We’re watching you – and that’s important
While it might seem strange or creepy, it’s important that your game master is monitoring you while you play. In fact, they should be keeping an eye on the entire facility. Game masters should monitor hallways, games, and even the other staff to make sure everyone is where they should be and nothing is out of the ordinary. Not only that, but there should be enough staff on hand to reasonably address any emergencies. If there is only one staff member monitoring multiple games, as well as the lobby, that facility is not equipped to address any safety concerns that could come up. A single staff member could be distracted by any number of things, and therefore not be monitoring all of the games in play. The staff should also have standardized safety rules in place and know what to do in the event of a problem. A good question to ask when you go to play an escape room is if the facility has an emergency override to stop and unlock all mechanisms. Any escape room business that is concerned with your safety will be able to shut their entire facility down with the press of a button. Shutting down all the games alerts players that something is wrong; it signals that your attention is needed and also cannot be mistaken for a game mechanic. This way you know that it’s not part of the story, and you should leave for your own safety. When it comes to safety, a facility must equip their staff to act. They should be empowered and have the numbers and resources to address multiple players and a variety of different situations. Don’t be afraid to confirm that you are under surveillance when you visit your next escape room.

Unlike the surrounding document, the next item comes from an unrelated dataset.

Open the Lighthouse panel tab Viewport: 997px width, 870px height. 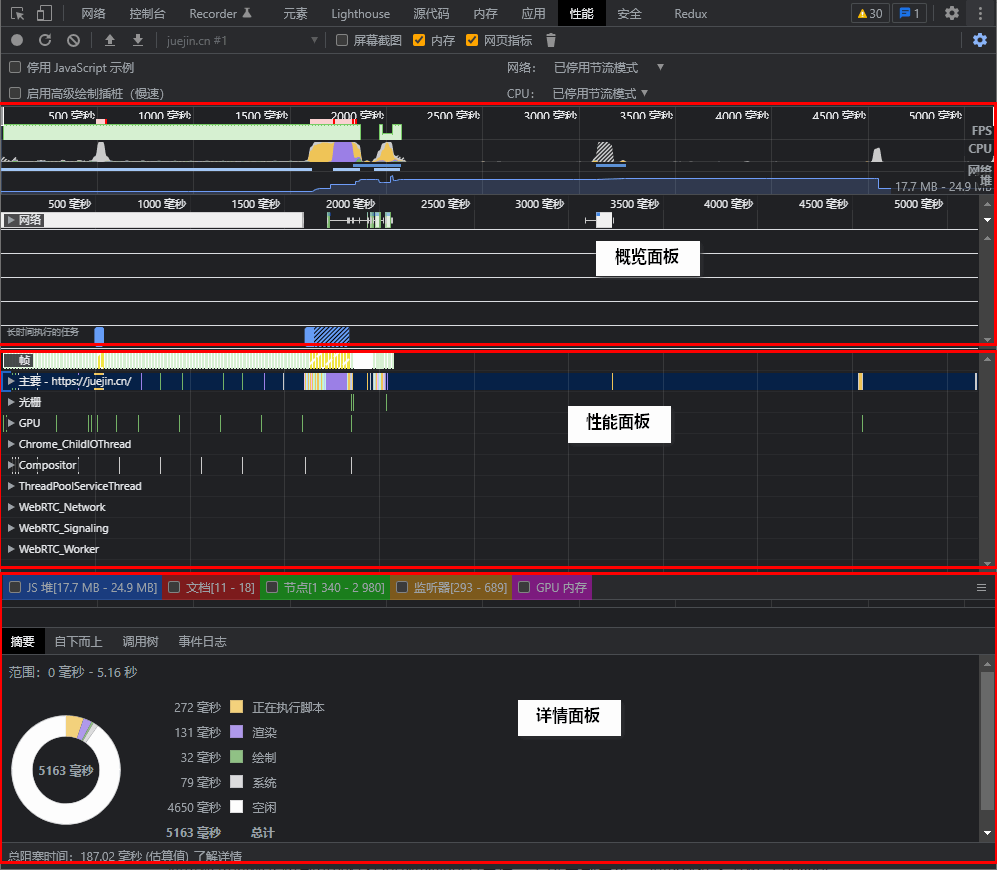tap(361, 13)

You should never be restrained
It might seem like a fun and authentic touch to be handcuffed in a prison game or be blindfolded so that you’re disoriented when you enter the game, but these kinds of gimmicks are actually very dangerous for players. In the event of an emergency, you must be able to move to the nearest exit without restraint which is obviously impossible if you are bound to a set piece and much more difficult if you are bound to another player. It’s equally dangerous to play a game after you’ve been blindfolded. Being well oriented can save you in an emergency, and you can’t expect to know where your nearest exit is if you entered the room with a blindfold. There is another type of restraint that compromises safety in an escape room; spatial restraint. An escape room that is 10 feet by 10 feet should hold no more than 4 players, yet many facilities happily accommodate groups of up to 8 players in that small space. To be clear, that is not safe. Buildings have maximum occupancies for a reason, it is calculated based on available exits for safe egress before bottlenecking occurs. If a facility is in breach of these occupancy guidelines, they cannot safely evacuate you in the event of an emergency.

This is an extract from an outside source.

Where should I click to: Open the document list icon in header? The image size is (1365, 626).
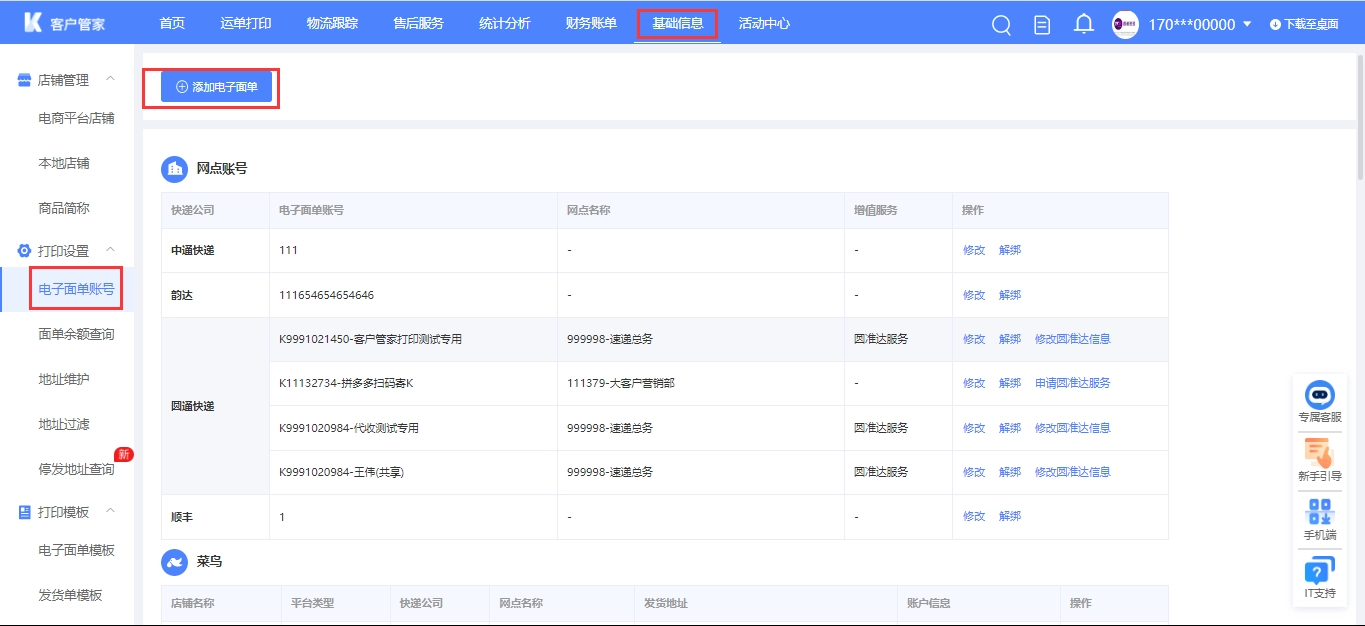point(1042,25)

As game builders and designers, the safety of our customers is paramount. Escape Games Canada treats customer safety as our first priority, even over game design and we ensure our team is equipped and well trained to address any number of emergencies. We firmly believe in following official channels and upholding regulations to make sure that not only are all missions to code, but that players can be reassured that we have done everything in our power to ensure proper safety measures. Escape rooms are a comparatively young industry and have gone largely unmonitored, but that should not stop responsible operators from taking the necessary steps for the benefit of their patrons.